To recognize the viral gene products that cause CHK1 downregulation, the team expressed 24 out of the 26 identified SARS-CoV-2 proteins and analyzed their effect on CHK1 levels using immunoblotting.
SARS-CoV-2 infection induced the autophosphorylation and consequent stimulation of the master kinases DNA-protein kinase and ATM, but not ATR. CHK2, the immediate downstream target of ATM, was not phosphorylated at its activation site, and neither was CHK1. In addition, P53 was not extensively phosphorylated on S15, a target site for ATM/ATR. Kruppel-associated box)-associated protein 1 (KAP1), a chromatin-bound ATM target, was significantly phosphorylated alongside phosphorylated ƔH2AX and replication protein-A (RPA), indicators of double-strand breaks and single-strand breaks, respectively.
Infected human pulmonary epithelial Calu-3 cells produced comparable outcomes.

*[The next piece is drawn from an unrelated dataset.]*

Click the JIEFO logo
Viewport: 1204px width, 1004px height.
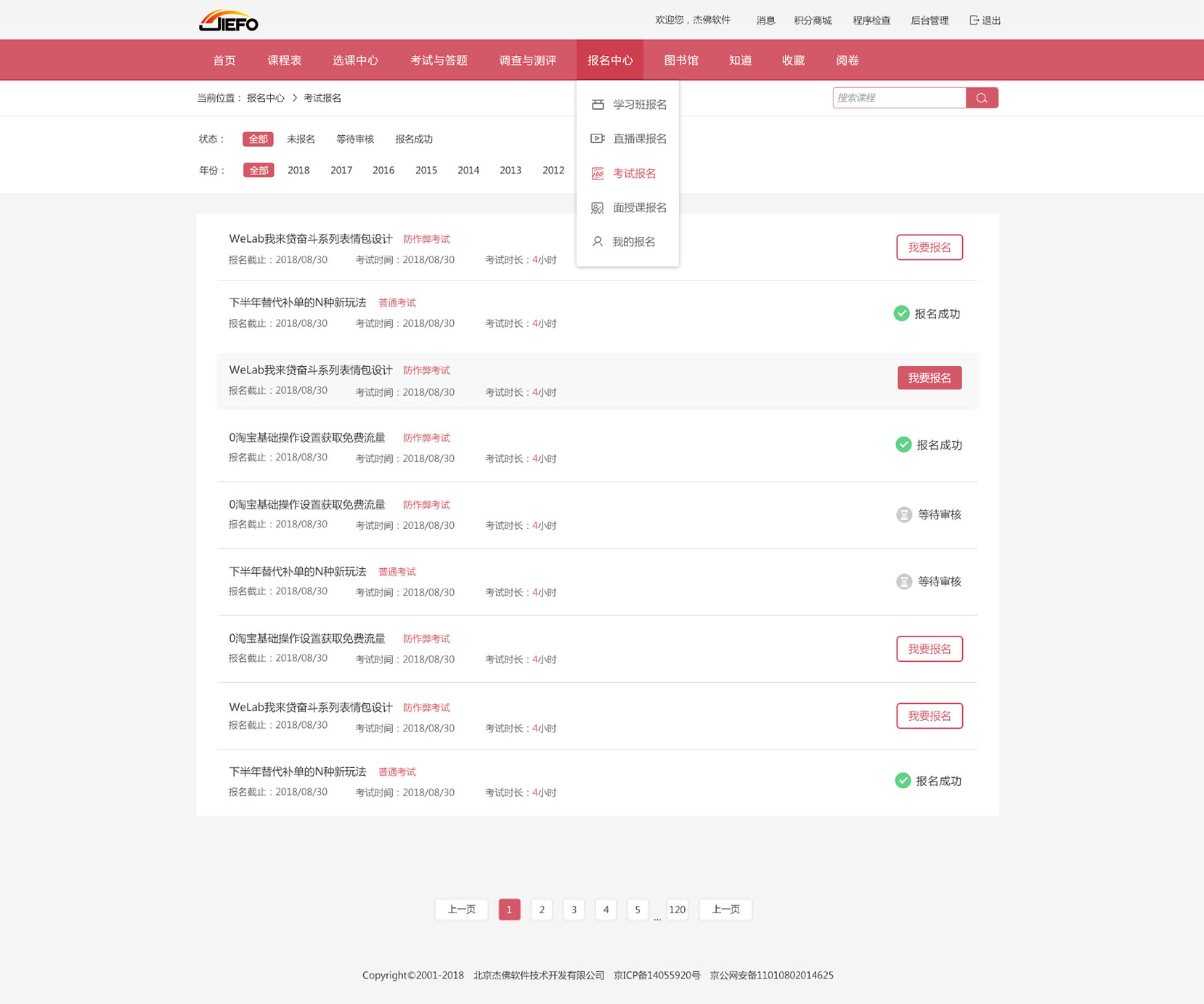[229, 20]
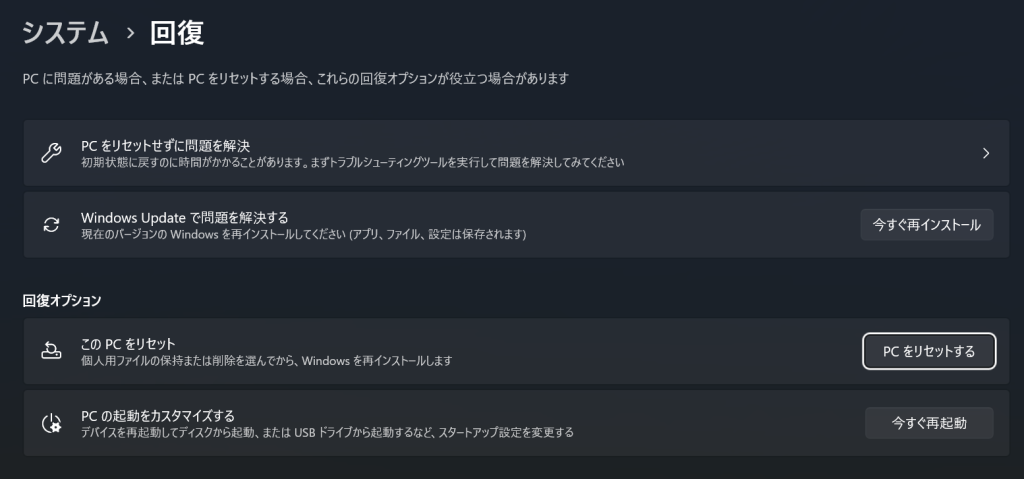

Infection of human nasal epithelial primary cells (HNEpCs) with SARS-CoV-2 confirmed DDR activation, as indicated by pRPAS4/8 and H2AX foci. As evaluated by tail moment, DNA fragmentation was induced in both SARS-CoV-2-infected cell lines relative to control conditions.

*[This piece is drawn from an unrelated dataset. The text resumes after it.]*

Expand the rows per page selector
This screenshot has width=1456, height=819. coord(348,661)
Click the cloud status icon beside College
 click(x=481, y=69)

In Calu-3 cells, an increased number of micronuclei stained positively for cGAS suggested the generation of damaged nuclear DNA into the cytosol. In SARS-CoV-2-infected Huh7 cells, which did not express cGAS and STING32, factors responsible for pro-inflammatory response, namely P38 and signal transducer and activator of transcription 1 (STAT1), were activated.
Following the SARS-CoV-2 infection, the team observed a steady and considerable decline in their numbers. Deoxynucleoside triphosphate (dNTP) deficiency can hinder DNA synthesis, hence impeding S-phase progression. Compared to control samples, the researchers detected a considerable concentration of infected cells in the S-phase. Also, an increase in the proportion of BrdU-negative S-phase cells in infected samples was noted. Following infection, these findings indicate decreased dNTP levels and hindered S-phase development.

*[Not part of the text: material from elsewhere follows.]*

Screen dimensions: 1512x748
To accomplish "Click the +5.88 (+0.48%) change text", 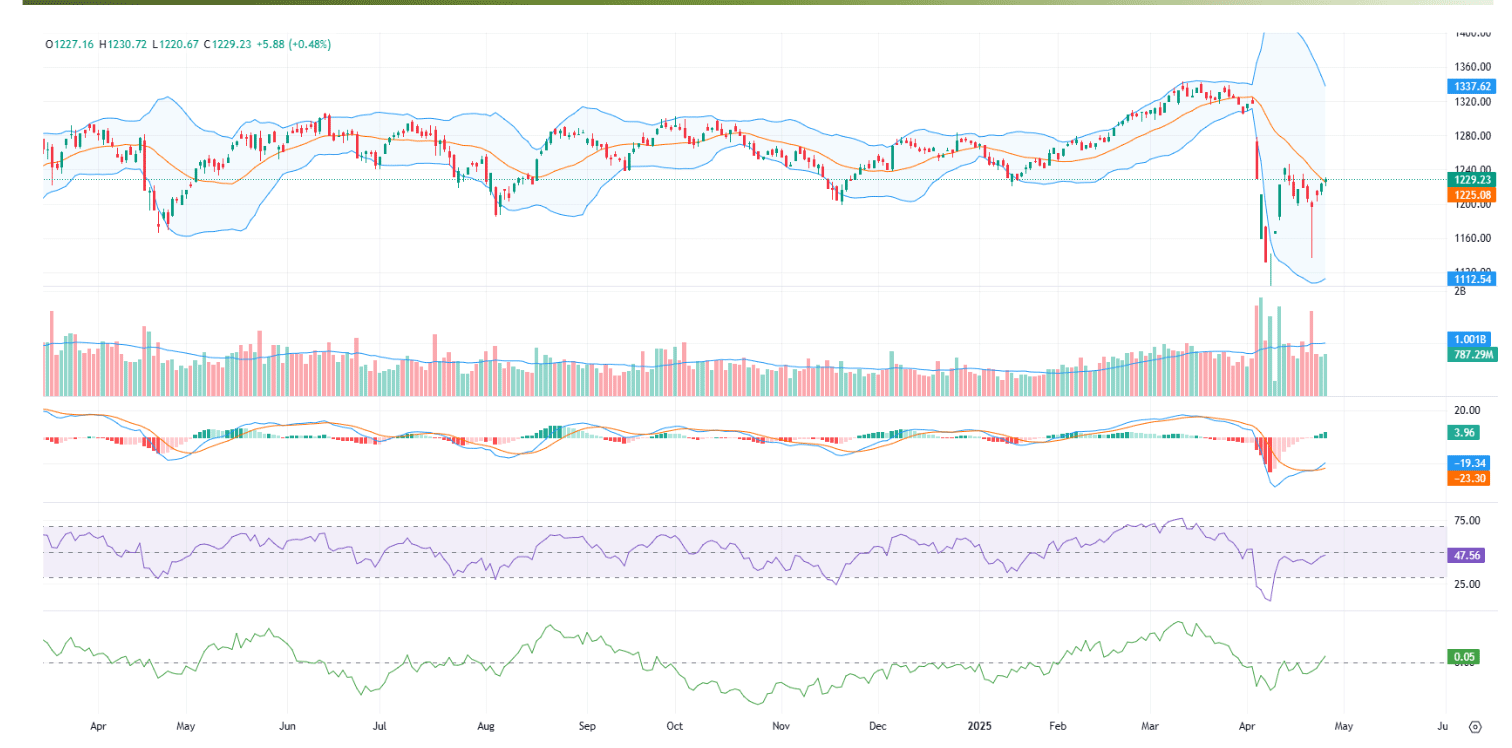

Flow cytometry demonstrated that cells knocked down for CHK1 aggregated in S-phase. Pulse labeling with BrdU prior to flow cytometry analysis revealed a greater proportion of BrdU-negative S-phase cells in comparison to control samples. The team also noted that the depletion of CHK1 was sufficient to decrease RRM2 levels and result in DNA damage.
Moreover, CHK1 knockdown resulted in the activation of STAT1 and P38 as well as the generation of H2AX foci and micronuclei that were frequently positive for cGAS. This indicated that CHK1 depletion in infected cells likely contributed to the stimulation of pro-inflammatory pathways. As shown by immunoassays, cells depleted of CHK1 demonstrated increased expression of the majority of cytokine and chemokine genes as well as enhanced secretion of interleukin (IL)-6, CXCL9, and CXCL10 in Calu-3 cells.
ORF6 and NSP13 were the investigated gene products having the most robust and consistent effect on CHK1 protein levels. Also, their expression alone was sufficient to decrease RRM2 levels and enhance the phosphorylation of gamma-H2AX and RPA. It has been demonstrated that SARS-CoV-2 ORF6 is associated with the nuclear pore and interferes with the nuclear-cytoplasmic transport of proteins.
The study findings showed that SARS-CoV-2-induced DNA damage activated a cell-intrinsic pro-inflammatory pathway that, in conjunction with the immunological response, generated the intense inflammatory response found in COVID-19 patients.
The team presented a model to enhance the knowledge of SARS-CoV-2-induced cellular senescence by providing a mechanism for the creation of DNA damage and the stimulation of DDR pathways as well as a pro-inflammatory program.